From a group of guys kicking an odd-shaped ball once a week in the HaYarkon park to a proud club that represented the future of Australian rules football in Israel on the international stage, the Tel Aviv Cheetahs have come a long way in just half a year ending up at the AFL Euro Cup 2018 in Cork, Ireland.

The club’s participation was a unique experience enabled by AFL Europe’s management since Euro Cup is traditionally a national teams’ event. And while the Cheetahs are continuing the legacy of previous footy projects in the region and are staying true to the game’s values of multiculturalism and inclusiveness, they are still just a footy club from Tel Aviv.

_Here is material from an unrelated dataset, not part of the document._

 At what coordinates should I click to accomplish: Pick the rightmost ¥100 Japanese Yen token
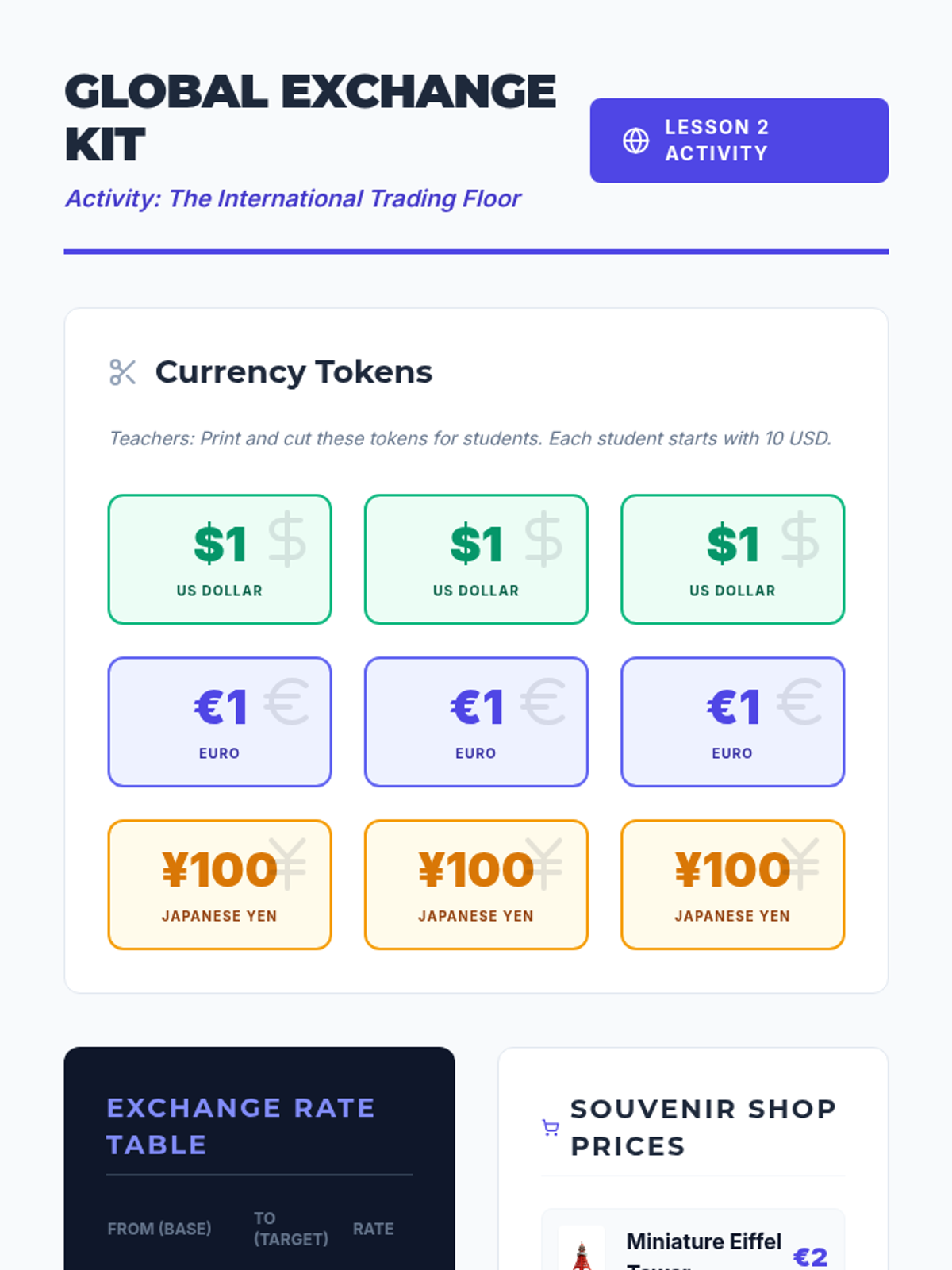click(x=732, y=885)
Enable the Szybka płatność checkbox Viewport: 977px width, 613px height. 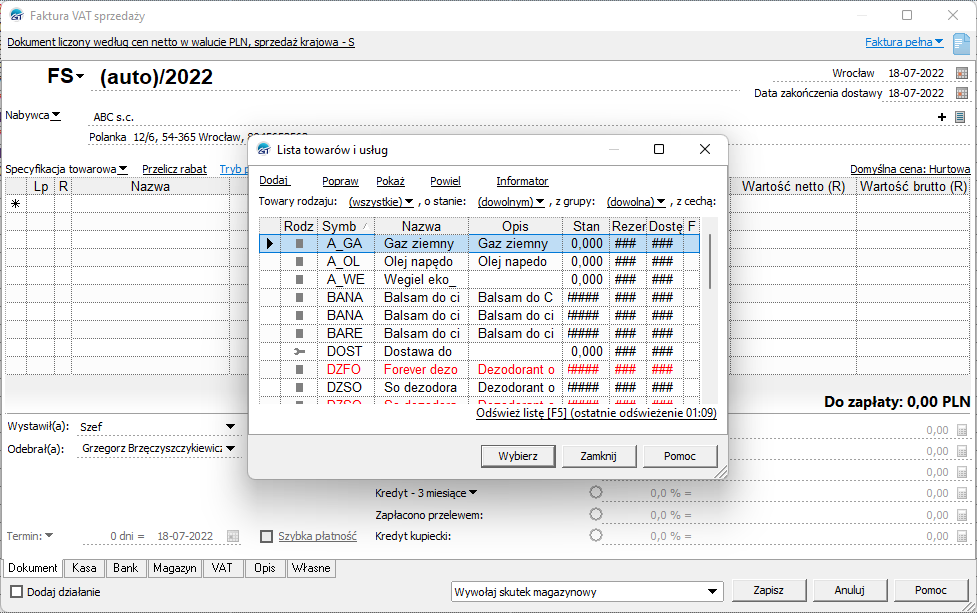(266, 536)
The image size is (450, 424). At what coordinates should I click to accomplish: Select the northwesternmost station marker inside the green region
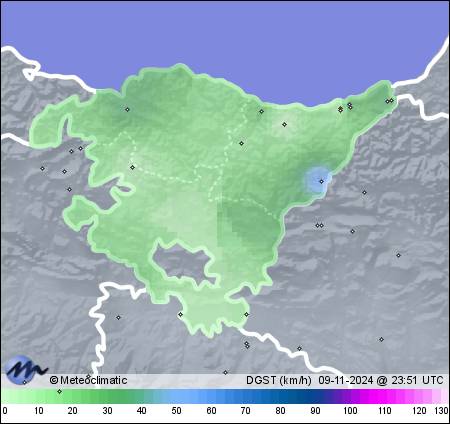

However, their status as the only currently active Australian rules football club in the country and the dedication they have shown to developing the sport in the region, resonated with AFL Europe’s commitment to growing the game globally and eventually led to Tel Aviv Cheetahs’ becoming a part ofd this great tournament.
Plus, they do say that Tel Aviv is a country in itself.

Following a successful crowdfunding campaign that allowed the team to cover the major part of the expenses associated with the trip, the Tel Aviv Cheetahs made it to Cork. And OddBalls was there to record the journey.

Ireland met the team with a decent weather and a spectacular view from the first pitch we went for a short practice.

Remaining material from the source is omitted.